Sintió que dentro de él crecía una cólera irracional ante la confusión de aquella mujer y de toda aquella multitud silenciosa que, como ella, lloraba por sus muertos y se quedaba sin saber la verdad porque, según afirmaban los que mandaban, era demasiado dura. Tal vez fuera así, quizás algunos no habrían podido soportarla, pero no se les había consultado, se les había dicho aquello y nada más, igual que se había ordenado a sus hijos que fueran a la guerra. ¿Por qué razón? No tenía ni la más mínima idea. Durante las últimas semanas había leído muchos periódicos, había querido enterarse, pero sólo había conseguido hacerse una idea muy vaga: la causa de aquella guerra tenía que ver con el imperio turco y el equilibrio del poder.

– Joscelin solía hablarnos con tanta… prudencia… -prosiguió ella con voz queda, sin apartar los ojos de Monk-. Nos habló mucho de sus sentimientos, seguramente los mismos que Edward. Yo no podía imaginar de ningún modo que aquello hubiera sido tan espantoso. Nosotros, aquí en Inglaterra, no sabíamos nada… -Escrutó el rostro de Monk llena de ansiedad-. Aquello no tuvo nada de glorioso… se lo aseguro. ¡Tantos muertos!… Y no porque los matara el enemigo, sino el frío y la enfermedad. Nos habló del hospital de Shkodér. Estuvo internado en aquel hospital porque le hirieron en la pierna. Por lo visto sufrió muchísimo.
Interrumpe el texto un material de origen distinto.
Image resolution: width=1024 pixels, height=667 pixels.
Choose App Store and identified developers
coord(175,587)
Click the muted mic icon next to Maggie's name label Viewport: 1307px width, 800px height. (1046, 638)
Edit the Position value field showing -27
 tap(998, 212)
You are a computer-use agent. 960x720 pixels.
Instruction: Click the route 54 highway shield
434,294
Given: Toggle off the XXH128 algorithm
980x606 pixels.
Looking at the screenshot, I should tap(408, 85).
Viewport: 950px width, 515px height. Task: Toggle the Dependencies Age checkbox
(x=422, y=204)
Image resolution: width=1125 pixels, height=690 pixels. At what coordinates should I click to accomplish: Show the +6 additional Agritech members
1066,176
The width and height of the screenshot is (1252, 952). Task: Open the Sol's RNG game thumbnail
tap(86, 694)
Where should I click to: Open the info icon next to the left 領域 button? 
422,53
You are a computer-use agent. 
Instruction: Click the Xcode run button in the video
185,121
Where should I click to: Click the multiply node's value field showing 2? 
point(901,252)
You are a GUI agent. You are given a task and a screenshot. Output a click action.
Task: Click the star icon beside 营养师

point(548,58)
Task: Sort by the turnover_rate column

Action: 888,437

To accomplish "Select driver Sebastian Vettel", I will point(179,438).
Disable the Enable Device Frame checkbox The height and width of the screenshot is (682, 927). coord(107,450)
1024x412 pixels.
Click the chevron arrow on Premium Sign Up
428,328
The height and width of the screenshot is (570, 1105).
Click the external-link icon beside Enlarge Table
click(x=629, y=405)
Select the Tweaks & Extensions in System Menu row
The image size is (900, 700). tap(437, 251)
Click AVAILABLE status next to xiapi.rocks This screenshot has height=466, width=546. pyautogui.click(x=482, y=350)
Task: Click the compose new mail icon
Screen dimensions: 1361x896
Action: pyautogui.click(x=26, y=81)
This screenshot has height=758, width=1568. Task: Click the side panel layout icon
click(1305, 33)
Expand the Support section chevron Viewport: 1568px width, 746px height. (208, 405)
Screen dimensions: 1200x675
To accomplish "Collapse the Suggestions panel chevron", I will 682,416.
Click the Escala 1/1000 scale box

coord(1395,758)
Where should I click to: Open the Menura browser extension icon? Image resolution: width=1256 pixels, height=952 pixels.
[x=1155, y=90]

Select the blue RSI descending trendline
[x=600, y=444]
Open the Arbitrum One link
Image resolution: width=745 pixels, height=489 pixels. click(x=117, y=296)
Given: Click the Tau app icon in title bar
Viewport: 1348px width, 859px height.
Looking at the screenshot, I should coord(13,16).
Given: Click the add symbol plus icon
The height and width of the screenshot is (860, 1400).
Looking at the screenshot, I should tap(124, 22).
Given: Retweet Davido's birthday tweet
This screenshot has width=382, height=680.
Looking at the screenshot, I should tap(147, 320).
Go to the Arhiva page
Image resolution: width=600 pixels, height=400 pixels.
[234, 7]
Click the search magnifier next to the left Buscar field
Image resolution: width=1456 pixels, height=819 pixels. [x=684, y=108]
Nos dijo que, durante el invierno, vio morir a hombres por congelación. Yo no sabía que en Crimea hiciera tanto frío, quizá porque está hacia el este y yo siempre me había figurado que en el este hacía calor. Nos contó que en verano sí hacía calor y que el clima era muy seco. En invierno, además, llovía mucho, lluvias y nieves interminables y un viento que cortaba la piel. Y por si no bastara, las enfermedades. -Había mucha aflicción en su rostro-. Doy gracias a Dios de que, ya que Edward tenía que morir, por lo menos su muerte fuera rápida: lo abatió una bala o una espada, no el cólera. Sí, Joscelin fue un gran consuelo para mí, aunque lloré con él como no había llorado nunca, y no sólo por Edward sino por todos los demás soldados y también por las mujeres como yo, que habían perdido hijos o maridos. ¿Me comprende, señor Monk?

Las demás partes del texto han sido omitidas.